Texas Business reports: A Fort Worth man received a patent for inventing a method for blocking harmful ultraviolet rays in contact lens and intraocular lens.
Walter R. Laredo of Fort Worth received U.S. Patent number 7,884,228 for “UV-absorbers for ophthalmic lens materials.”
He applied for the patent May 5, 2009.
Alcon Inc. was the assignee of the patent.
The summary of the invention states: The present invention provides UV absorbers that block not only UV light but also light in the 400-450 nm range. These UV absorbers are suitable for use in ophthalmic devices, including contact lenses, and are particularly useful in implantable lenses, such as intraocular lenses (IOLs). The UV absorbers of the present invention are copolymerizable with other ingredients in ophthalmic device formulations.
The UV absorbers of the present invention provide the following benefits. They absorb wavelengths of light between 400-450 nm in addition to UVA rays between 400-320 nm, UVB rays between 320-280 nm, and UVC rays below 280 nm.
They also contain reactive groups, which allow for covalent attachment of the UV absorber to the ophthalmic lens material. Finally, the UV absorbers of the present invention can be readily synthesized in relatively simple steps (e.g., 2-4) from relatively inexpensive starting materials.
The background of the patent states: Many UV light absorbers are known as ingredients for polymeric materials used to make ophthalmic lenses. UV absorbers are preferably covalently bound to the polymeric network of the lens material instead of simply physically entrapped in the material to prevent the absorber from migrating, phase separating or leaching out of the lens material. Such stability is particularly important for implantable ophthalmic lenses where the leaching of the UV absorber may present both toxicological issues and lead to the loss of UV blocking activity in the implant.
Numerous copolymerizable benzatriazole, benzophenone and triazine UV absorbers are known. Many of these UV absorbers contain conventional olefinic polymerizable groups, such as methacrylate, acrylate, methacrylamide, acrylamide or styrene groups. Copolymerization with other ingredients in the lens materials, typically with a radical initiator, incorporates the UV absorbers into the resulting polymer chain.

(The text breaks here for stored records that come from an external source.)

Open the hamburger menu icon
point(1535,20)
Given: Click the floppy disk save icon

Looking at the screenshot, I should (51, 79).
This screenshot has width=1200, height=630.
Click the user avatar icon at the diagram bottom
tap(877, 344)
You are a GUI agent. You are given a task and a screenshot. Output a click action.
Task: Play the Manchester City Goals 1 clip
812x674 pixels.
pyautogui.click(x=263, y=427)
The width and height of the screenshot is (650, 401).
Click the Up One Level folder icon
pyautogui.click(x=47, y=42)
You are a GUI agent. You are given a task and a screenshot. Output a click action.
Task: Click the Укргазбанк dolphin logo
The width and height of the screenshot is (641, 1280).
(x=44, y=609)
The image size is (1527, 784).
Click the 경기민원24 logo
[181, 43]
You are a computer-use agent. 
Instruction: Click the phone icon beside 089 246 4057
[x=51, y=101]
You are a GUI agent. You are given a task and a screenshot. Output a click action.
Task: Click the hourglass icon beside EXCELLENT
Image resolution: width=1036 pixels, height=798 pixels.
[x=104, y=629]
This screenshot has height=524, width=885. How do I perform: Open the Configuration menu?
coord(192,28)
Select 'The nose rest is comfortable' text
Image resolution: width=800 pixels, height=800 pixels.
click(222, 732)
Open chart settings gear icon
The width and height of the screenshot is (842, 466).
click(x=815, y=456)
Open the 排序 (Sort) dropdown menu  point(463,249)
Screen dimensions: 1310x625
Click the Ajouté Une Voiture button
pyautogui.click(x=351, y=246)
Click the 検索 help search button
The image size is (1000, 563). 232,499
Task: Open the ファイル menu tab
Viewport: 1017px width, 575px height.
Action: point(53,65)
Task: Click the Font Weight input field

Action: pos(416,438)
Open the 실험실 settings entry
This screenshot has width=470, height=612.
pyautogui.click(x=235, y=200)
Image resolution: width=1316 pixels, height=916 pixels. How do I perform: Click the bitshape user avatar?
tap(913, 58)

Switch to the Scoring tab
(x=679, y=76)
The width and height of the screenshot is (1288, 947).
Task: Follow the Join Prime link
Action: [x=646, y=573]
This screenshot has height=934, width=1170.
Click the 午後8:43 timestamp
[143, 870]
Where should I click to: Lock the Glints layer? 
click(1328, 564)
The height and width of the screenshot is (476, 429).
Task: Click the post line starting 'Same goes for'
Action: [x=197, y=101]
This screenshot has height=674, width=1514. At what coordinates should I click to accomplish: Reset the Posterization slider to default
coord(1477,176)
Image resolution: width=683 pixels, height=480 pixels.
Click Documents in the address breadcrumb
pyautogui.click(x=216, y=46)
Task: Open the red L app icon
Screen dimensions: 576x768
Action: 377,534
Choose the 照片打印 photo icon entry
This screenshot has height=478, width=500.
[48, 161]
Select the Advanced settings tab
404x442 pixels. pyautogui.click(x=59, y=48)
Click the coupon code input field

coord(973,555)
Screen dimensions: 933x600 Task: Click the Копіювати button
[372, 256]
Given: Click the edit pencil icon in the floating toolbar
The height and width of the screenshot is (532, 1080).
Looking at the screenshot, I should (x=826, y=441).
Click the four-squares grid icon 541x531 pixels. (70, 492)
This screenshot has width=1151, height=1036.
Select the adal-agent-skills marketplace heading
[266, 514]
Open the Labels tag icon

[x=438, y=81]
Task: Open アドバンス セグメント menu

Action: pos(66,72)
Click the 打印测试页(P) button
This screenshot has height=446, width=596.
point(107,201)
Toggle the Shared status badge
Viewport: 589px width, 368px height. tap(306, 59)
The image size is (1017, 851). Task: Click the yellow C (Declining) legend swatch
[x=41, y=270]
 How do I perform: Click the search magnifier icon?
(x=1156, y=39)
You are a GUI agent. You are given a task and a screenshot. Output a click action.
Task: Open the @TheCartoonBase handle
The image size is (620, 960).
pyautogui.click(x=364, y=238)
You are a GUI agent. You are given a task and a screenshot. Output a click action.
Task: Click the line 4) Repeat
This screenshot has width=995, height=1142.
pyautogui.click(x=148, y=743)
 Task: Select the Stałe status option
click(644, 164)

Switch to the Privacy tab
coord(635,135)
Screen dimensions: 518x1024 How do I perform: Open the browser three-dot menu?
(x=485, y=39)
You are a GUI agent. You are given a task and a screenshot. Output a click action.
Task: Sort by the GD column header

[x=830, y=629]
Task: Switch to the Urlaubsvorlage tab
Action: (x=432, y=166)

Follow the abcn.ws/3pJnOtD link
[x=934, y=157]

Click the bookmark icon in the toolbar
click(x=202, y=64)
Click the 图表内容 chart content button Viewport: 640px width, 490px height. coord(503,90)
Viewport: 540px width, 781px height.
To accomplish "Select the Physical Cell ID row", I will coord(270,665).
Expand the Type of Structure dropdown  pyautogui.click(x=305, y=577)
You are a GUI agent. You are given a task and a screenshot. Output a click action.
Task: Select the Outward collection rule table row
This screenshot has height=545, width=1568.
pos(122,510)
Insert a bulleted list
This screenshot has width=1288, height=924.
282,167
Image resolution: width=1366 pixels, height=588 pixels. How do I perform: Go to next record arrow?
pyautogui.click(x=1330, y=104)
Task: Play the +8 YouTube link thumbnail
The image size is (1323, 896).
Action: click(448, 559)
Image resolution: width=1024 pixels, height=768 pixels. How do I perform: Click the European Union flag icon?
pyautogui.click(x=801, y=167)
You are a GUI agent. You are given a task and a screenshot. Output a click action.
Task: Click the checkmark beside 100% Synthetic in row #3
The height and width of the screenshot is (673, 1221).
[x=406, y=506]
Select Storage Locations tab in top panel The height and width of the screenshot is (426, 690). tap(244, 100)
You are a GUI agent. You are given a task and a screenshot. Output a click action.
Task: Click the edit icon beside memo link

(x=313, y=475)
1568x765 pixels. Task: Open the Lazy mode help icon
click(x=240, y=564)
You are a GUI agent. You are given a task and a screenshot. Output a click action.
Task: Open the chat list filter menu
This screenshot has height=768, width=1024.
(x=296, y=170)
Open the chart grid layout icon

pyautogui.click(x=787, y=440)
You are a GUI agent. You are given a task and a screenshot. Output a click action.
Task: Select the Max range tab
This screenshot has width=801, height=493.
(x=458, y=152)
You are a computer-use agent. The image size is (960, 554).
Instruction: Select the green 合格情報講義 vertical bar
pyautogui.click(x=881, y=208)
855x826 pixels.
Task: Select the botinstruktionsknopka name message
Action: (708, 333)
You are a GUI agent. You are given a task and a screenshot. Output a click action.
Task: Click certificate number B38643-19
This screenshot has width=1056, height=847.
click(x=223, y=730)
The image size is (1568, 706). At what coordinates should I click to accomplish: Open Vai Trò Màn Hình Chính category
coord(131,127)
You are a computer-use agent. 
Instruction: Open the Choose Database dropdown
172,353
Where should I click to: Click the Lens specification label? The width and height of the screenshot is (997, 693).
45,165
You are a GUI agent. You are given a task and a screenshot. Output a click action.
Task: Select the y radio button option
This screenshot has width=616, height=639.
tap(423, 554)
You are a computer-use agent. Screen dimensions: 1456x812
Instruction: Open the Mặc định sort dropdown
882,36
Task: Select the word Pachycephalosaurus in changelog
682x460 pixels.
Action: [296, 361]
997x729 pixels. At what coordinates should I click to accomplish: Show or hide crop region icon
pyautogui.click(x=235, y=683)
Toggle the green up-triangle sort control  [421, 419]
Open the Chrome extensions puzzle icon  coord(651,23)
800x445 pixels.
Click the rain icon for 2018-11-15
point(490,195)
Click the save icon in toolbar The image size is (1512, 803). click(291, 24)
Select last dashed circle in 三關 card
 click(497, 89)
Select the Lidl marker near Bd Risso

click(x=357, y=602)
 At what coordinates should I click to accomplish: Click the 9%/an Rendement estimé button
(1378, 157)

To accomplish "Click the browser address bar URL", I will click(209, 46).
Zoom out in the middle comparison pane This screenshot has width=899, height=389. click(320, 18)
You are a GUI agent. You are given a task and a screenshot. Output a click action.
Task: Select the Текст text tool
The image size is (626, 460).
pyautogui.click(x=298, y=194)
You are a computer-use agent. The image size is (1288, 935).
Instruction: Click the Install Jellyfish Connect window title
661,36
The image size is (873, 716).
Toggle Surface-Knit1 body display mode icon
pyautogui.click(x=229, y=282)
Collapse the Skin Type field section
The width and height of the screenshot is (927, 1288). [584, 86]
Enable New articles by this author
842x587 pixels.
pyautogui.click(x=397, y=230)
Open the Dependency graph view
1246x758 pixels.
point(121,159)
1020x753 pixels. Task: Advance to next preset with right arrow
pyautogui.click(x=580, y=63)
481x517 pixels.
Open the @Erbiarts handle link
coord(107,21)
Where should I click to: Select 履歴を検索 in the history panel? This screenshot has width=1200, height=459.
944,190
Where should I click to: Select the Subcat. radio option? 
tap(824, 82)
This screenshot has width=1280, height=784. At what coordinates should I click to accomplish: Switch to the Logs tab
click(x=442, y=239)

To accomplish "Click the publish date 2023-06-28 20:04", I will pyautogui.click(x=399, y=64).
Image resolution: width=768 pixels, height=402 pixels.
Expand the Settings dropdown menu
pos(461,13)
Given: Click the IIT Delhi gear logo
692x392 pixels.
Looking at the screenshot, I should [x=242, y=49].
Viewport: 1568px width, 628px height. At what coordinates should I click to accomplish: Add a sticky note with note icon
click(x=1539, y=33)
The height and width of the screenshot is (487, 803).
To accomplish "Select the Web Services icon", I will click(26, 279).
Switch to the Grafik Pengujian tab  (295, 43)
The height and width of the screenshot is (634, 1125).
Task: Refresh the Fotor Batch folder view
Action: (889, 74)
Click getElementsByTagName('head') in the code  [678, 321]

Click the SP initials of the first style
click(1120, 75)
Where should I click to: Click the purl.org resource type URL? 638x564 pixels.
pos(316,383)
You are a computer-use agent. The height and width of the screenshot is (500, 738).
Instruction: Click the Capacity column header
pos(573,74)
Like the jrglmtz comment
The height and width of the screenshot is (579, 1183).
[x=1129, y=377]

Incorporation of additional functional groups on a UV absorber may influence one or more of the UV absorber's UV absorbing properties, solubility or reactivity. If the UV absorber does not have sufficient solubility in the remainder of the ophthalmic lens material ingredients or polymeric lens material, the UV absorber may coalesce into domains that could interact with light and result in decreased optical clarity of the lens.
In addition to blocking UV light, some ophthalmic lenses also block blue light.
There is a need for UV absorbers that are capable of blocking not only UV light (400 nm and below) but also blocking at least some light in the 400-450 nm range.